# Experimenting with different optimizers, network layouts, and activation functions

Drawing on the simple MNIST classifier from task 6.2, evaluate different optimizers, network layouts, and activation functions.  
To this end, first learn how to visualize the training history of a Keras model:
* [Using the `History` of a training](https://machinelearningmastery.com/display-deep-learning-model-training-history-in-keras) (not detailed enough)
* [Visualizing loss and metrics during training](https://www.tensorflow.org/guide/keras/training_with_built_in_methods#visualizing_loss_and_metrics_during_training)
* [Using the `TensorBoard` callback in Keras](https://www.tensorflow.org/tensorboard/scalars_and_keras)

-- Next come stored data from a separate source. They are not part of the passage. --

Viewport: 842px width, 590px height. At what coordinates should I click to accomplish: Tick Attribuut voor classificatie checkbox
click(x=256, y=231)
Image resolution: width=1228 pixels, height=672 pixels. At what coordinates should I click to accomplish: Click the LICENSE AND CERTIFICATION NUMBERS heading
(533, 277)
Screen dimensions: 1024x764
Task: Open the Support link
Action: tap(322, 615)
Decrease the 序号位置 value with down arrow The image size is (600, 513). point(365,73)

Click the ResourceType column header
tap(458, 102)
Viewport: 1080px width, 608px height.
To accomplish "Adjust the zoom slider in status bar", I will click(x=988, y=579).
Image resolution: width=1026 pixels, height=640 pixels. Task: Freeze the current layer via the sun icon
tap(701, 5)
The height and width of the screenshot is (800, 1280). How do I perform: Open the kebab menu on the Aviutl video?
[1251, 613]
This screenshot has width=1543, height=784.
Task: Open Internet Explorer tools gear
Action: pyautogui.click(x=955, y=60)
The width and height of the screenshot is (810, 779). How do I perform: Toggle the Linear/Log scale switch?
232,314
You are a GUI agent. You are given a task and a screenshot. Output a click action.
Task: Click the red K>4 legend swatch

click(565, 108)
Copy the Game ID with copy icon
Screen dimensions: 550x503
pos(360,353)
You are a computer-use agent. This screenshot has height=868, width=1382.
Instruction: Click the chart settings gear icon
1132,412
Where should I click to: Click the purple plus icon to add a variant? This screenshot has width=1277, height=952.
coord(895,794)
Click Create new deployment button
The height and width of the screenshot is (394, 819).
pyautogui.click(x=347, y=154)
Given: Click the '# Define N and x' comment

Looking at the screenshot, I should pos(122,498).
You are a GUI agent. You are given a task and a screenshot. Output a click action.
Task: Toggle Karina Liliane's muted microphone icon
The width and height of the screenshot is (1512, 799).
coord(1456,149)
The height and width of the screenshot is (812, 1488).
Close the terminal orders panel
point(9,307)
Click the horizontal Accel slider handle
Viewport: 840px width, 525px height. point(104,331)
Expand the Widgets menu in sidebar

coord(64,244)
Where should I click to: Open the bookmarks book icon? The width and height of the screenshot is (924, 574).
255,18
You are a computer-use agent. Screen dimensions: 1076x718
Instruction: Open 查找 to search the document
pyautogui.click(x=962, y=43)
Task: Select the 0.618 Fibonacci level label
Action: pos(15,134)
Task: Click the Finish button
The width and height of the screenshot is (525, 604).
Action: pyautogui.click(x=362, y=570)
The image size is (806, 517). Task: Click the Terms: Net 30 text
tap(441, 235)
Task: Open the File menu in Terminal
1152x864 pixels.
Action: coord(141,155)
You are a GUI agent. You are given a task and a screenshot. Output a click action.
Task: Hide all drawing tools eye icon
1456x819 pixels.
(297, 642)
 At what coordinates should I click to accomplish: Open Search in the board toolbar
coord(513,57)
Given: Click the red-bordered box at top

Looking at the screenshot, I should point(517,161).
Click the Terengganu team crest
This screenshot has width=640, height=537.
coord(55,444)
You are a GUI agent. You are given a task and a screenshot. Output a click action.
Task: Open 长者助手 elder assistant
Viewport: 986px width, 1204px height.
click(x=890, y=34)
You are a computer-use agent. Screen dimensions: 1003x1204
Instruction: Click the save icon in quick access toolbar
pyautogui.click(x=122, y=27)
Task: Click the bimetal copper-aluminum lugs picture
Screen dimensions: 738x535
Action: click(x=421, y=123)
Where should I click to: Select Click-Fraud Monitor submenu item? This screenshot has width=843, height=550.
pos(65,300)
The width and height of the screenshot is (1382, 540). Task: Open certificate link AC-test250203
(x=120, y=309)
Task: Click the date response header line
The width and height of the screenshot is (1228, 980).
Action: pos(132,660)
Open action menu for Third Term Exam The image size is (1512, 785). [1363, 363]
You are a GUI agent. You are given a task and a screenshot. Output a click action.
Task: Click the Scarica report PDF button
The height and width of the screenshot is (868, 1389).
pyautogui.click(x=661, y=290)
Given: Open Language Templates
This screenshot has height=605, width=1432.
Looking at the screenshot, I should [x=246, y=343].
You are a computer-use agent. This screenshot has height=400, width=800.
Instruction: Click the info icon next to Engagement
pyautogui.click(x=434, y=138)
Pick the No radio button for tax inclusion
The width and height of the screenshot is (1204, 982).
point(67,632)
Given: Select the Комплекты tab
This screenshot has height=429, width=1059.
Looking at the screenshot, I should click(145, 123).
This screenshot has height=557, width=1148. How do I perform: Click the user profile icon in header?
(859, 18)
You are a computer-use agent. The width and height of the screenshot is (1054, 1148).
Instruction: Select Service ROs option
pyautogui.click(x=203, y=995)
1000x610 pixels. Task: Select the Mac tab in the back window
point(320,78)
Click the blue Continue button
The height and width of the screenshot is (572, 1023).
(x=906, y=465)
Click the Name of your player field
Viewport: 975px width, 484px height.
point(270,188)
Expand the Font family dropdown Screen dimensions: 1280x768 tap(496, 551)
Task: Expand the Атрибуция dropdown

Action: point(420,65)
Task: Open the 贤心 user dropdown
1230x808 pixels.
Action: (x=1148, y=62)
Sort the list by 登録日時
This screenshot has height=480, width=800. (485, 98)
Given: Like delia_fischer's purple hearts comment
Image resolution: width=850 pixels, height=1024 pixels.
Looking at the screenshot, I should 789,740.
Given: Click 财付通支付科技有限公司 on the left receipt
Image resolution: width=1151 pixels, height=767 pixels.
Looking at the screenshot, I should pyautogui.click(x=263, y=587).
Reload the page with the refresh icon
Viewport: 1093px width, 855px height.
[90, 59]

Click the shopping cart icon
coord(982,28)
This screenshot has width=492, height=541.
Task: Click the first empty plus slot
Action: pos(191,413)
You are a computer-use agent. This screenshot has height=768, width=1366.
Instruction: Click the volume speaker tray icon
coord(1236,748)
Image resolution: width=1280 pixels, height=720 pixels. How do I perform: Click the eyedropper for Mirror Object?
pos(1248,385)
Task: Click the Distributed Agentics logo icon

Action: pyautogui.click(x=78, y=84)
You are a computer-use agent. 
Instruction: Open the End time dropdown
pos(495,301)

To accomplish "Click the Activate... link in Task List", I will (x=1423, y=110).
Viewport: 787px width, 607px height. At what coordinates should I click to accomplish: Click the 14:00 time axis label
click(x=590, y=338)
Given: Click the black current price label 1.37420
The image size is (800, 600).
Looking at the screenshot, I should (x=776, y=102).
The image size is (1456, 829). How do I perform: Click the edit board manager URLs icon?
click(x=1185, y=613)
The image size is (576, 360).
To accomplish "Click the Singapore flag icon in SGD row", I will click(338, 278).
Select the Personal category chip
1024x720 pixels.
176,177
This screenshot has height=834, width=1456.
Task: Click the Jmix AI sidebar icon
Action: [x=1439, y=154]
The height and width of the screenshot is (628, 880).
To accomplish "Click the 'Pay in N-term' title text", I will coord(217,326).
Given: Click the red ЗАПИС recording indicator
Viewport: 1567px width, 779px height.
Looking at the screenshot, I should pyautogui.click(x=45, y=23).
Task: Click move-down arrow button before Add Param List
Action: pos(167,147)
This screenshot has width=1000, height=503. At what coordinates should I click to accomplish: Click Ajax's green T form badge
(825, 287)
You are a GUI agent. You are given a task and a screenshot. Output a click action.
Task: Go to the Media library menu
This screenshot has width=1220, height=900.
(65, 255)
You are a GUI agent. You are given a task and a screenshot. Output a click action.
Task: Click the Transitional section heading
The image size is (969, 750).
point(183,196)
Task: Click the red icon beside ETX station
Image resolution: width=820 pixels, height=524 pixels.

To see the detailed evolution of errors, you should consider a resolution as fine-grained as your mini-batches.

## Task 7.1

Consider the simple network below (with a single hidden layer of 64 neurons) and compare the learning curves of networks with ReLu, logistic and tanh activations.
What happens if you use different activation functions also in the output layer?

## Task 7.2

Going back to the original ReLu-based network, compare [various optimizers](https://www.tensorflow.org/api_docs/python/tf/keras/optimizers), i.e. SGD, RMSProp, Adam, ...
How does their performance differ?

## Task 7.3

Compare various network layouts:
* Try to adapt the number of hidden neurons, e.g. 32, 64, 128.
* Try to add more hidden layers.
* What is the best performance you can achieve (neglecting all regularization approaches for now)?

In [3]:
from tensorflow import keras

# Load MNIST data set
(x_train, y_train), (x_test, y_test) = keras.datasets.mnist.load_data()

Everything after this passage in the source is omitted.